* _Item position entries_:
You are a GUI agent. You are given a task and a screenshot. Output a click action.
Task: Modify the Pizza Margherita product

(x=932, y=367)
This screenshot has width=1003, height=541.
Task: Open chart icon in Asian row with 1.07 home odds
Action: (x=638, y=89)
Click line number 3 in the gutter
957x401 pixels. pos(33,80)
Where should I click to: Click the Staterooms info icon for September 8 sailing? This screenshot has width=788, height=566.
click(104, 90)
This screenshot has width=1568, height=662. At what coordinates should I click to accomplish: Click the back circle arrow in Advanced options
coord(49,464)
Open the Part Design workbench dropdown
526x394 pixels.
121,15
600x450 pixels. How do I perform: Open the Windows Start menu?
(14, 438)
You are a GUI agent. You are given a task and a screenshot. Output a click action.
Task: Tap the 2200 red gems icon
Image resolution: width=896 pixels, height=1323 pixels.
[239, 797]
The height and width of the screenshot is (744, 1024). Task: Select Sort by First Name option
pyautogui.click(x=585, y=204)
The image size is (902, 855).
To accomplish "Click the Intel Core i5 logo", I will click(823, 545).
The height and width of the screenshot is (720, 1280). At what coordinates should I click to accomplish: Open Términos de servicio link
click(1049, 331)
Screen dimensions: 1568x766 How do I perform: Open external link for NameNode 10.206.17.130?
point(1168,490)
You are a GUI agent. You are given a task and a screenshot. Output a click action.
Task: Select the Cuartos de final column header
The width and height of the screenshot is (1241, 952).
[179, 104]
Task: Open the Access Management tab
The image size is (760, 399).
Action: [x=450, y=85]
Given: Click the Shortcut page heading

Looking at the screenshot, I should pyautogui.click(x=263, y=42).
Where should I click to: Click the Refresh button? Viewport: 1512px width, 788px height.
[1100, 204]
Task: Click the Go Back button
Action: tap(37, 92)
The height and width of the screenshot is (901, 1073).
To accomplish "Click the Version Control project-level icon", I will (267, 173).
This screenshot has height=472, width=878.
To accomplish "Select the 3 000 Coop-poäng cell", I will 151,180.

* _Set task_:
Please lay out every line of the records above as a numbered list, skipping any blank lines.

* _Exercise response_:
1. You are a GUI agent. You are given a task and a screenshot. Output a click action.
2. Task: Modify the Pizza Margherita product
3. (x=932, y=367)
4. This screenshot has width=1003, height=541.
5. Task: Open chart icon in Asian row with 1.07 home odds
6. Action: (x=638, y=89)
7. Click line number 3 in the gutter
8. 957x401 pixels. pos(33,80)
9. Where should I click to: Click the Staterooms info icon for September 8 sailing? This screenshot has width=788, height=566.
10. click(104, 90)
11. This screenshot has width=1568, height=662. At what coordinates should I click to accomplish: Click the back circle arrow in Advanced options
12. coord(49,464)
13. Open the Part Design workbench dropdown
14. 526x394 pixels.
15. 121,15
16. 600x450 pixels. How do I perform: Open the Windows Start menu?
17. (14, 438)
18. You are a GUI agent. You are given a task and a screenshot. Output a click action.
19. Task: Tap the 2200 red gems icon
20. Image resolution: width=896 pixels, height=1323 pixels.
21. [239, 797]
22. The height and width of the screenshot is (744, 1024). Task: Select Sort by First Name option
23. pyautogui.click(x=585, y=204)
24. The image size is (902, 855).
25. To accomplish "Click the Intel Core i5 logo", I will click(823, 545).
26. The height and width of the screenshot is (720, 1280). At what coordinates should I click to accomplish: Open Términos de servicio link
27. click(1049, 331)
28. Screen dimensions: 1568x766 How do I perform: Open external link for NameNode 10.206.17.130?
29. point(1168,490)
30. You are a GUI agent. You are given a task and a screenshot. Output a click action.
31. Task: Select the Cuartos de final column header
32. The width and height of the screenshot is (1241, 952).
33. [179, 104]
34. Task: Open the Access Management tab
35. The image size is (760, 399).
36. Action: [x=450, y=85]
37. Given: Click the Shortcut page heading
38. Looking at the screenshot, I should pyautogui.click(x=263, y=42).
39. Where should I click to: Click the Refresh button? Viewport: 1512px width, 788px height.
40. [1100, 204]
41. Task: Click the Go Back button
42. Action: tap(37, 92)
43. The height and width of the screenshot is (901, 1073).
44. To accomplish "Click the Version Control project-level icon", I will (267, 173).
45. This screenshot has height=472, width=878.
46. To accomplish "Select the 3 000 Coop-poäng cell", I will 151,180.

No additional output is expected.